Wednesday, February 20, 2008

evaluating




i get into it, way more than i should. the joke is that "i am getting a package together." lp's and cd's, one after the other, buying, selling, trading, and buying again, often the same record, sometimes even in the same week. sitting close to the stereo, trying to figure out if it's too good to trade, or if it's worth burning. usually, it comes down to the mood i am in at that moment. there are times when you can trade a lot, other times when each record sounds great, and you laugh at yourself for even considering trading it. the whole thing is silly, but since i don't have the courage to try to overthrow the government, it seems one of the only things i can do. i have heard a ton of jazz, probably thousands of albums at this point. when you are comparing john jenkins and hal stein, you know you have problems, and yet, i feel closer to these obscure masters than most people i have met in the flesh. when i broke up with my girlfriend, when pinko returned to his laid back homeland, when some team i was rooting for lost a tough one, (hey, give me a break...the real tragedies will come later) the music was there. gene's tone, henderson's imagination, trane's fire, grant green's sound, ike's relaxation, zoot's swing, mingus's humor, dolphy's genius. they were, and are, always there.

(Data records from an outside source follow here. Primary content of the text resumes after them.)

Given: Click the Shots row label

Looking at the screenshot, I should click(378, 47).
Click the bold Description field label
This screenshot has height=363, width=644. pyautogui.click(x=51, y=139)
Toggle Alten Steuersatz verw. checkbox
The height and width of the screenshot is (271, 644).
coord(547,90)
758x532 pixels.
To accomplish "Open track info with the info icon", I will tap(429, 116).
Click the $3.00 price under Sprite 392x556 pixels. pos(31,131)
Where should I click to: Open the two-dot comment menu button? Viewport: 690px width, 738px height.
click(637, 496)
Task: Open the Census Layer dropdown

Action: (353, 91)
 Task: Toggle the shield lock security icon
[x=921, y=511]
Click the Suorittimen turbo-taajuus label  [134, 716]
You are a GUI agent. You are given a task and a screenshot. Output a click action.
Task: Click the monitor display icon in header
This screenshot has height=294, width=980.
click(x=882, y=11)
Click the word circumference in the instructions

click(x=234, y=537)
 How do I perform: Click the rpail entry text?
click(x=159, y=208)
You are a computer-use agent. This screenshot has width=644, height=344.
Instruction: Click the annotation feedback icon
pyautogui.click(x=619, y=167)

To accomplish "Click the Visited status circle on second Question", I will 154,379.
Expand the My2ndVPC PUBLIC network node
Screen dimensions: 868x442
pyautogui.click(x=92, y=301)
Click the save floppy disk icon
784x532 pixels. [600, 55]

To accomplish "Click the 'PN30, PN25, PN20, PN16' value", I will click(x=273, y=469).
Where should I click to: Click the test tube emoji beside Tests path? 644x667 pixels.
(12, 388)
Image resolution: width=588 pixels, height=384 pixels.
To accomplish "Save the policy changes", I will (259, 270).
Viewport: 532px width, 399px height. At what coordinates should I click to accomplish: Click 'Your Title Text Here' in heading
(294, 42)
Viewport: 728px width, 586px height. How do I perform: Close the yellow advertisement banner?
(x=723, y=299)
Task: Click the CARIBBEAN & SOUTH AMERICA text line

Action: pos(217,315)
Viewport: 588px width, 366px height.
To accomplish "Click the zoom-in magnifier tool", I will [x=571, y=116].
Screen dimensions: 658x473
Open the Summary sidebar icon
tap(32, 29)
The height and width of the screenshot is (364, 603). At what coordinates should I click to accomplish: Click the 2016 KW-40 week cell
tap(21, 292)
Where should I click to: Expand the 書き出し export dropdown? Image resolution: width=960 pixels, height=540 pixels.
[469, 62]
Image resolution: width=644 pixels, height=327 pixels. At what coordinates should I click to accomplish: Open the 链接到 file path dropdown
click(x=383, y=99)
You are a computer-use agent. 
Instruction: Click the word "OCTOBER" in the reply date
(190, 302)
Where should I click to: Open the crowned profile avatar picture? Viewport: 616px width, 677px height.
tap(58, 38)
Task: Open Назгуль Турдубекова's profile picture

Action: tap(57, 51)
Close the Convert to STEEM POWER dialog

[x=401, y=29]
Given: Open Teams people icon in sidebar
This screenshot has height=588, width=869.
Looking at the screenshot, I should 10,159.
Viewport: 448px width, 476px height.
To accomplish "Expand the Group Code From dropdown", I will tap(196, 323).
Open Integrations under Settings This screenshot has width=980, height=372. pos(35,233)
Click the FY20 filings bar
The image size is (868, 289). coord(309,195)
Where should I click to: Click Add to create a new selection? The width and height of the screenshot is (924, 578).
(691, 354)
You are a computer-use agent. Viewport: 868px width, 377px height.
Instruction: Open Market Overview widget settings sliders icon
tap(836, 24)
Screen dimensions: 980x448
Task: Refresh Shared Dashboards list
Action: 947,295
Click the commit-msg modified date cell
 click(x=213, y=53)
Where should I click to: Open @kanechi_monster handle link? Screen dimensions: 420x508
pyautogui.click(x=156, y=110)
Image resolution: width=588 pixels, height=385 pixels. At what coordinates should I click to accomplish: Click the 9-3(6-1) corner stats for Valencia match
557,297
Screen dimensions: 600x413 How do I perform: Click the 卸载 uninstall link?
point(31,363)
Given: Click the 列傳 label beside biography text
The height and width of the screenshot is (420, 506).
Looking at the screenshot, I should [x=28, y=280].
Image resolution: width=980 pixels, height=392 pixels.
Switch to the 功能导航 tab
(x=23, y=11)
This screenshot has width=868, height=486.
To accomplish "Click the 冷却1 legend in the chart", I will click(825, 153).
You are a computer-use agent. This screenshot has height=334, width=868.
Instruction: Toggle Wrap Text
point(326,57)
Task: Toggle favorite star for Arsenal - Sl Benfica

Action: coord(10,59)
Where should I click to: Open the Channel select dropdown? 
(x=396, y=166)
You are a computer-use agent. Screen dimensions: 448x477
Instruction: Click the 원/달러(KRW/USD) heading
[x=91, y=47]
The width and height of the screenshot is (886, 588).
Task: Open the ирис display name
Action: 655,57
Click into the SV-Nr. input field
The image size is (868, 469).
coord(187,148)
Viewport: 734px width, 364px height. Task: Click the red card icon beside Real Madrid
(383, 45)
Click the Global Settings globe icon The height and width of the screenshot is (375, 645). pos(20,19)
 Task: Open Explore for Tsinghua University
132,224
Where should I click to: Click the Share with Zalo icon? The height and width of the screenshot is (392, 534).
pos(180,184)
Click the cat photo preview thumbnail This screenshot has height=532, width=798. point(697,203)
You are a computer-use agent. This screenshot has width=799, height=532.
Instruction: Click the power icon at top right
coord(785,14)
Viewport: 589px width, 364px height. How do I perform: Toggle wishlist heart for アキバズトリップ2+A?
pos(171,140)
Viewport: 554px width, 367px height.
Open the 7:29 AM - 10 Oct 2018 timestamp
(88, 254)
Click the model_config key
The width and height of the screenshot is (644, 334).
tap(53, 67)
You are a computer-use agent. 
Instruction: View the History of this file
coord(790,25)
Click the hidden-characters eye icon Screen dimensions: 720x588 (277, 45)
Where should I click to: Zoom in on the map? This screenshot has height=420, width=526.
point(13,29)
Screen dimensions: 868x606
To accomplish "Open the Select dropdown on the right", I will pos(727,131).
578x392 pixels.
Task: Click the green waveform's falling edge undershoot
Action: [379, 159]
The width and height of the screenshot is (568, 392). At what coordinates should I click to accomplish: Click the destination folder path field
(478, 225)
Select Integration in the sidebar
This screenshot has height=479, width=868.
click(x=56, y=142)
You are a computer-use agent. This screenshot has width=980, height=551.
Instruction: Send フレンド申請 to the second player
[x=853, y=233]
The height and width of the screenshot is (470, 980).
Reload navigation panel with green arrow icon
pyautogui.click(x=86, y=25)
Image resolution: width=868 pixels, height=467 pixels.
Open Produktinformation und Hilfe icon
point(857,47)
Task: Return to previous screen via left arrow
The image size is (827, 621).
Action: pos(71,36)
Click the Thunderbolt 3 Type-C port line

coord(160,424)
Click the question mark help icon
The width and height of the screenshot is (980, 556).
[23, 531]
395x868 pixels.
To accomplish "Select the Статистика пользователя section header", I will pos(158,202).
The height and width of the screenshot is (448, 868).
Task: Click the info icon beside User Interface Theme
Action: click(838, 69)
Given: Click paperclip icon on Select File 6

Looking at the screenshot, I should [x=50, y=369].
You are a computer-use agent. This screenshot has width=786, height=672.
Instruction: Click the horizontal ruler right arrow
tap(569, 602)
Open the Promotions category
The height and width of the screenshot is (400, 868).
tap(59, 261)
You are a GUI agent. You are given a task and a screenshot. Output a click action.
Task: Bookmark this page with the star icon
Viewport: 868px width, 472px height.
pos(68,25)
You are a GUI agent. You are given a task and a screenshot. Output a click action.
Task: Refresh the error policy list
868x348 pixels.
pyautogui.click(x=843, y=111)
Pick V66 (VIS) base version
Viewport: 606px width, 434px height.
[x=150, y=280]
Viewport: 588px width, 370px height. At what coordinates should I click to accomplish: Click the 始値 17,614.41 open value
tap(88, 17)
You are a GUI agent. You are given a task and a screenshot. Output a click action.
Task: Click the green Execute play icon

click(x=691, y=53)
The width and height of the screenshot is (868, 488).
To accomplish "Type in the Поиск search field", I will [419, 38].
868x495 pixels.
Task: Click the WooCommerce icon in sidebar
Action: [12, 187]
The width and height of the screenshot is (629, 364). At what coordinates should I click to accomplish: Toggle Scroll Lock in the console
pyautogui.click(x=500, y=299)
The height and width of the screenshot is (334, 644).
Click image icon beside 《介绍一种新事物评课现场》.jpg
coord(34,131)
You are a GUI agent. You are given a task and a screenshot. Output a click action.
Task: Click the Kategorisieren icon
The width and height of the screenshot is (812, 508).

the music itself isn't silly. it's me, pacing back and forth, asking others what they think of a particular album that i am on the fence about. the listening over and over again, looking for a cop out, a reason to keep or trade. this guy's tone bothers me or nat adderly's on it or freddie this or kenny that or that album is overrated or if i want to listen to him that's not the album i would choose.

great things drive me mad.

better to be driven mad by something great i suppose.

but still, you should see my when i get like this. a real life woody, nervous, contemplative, occasionally laughing at my own mania.

as a tenor blows in the background on an album i am evaluating yet again.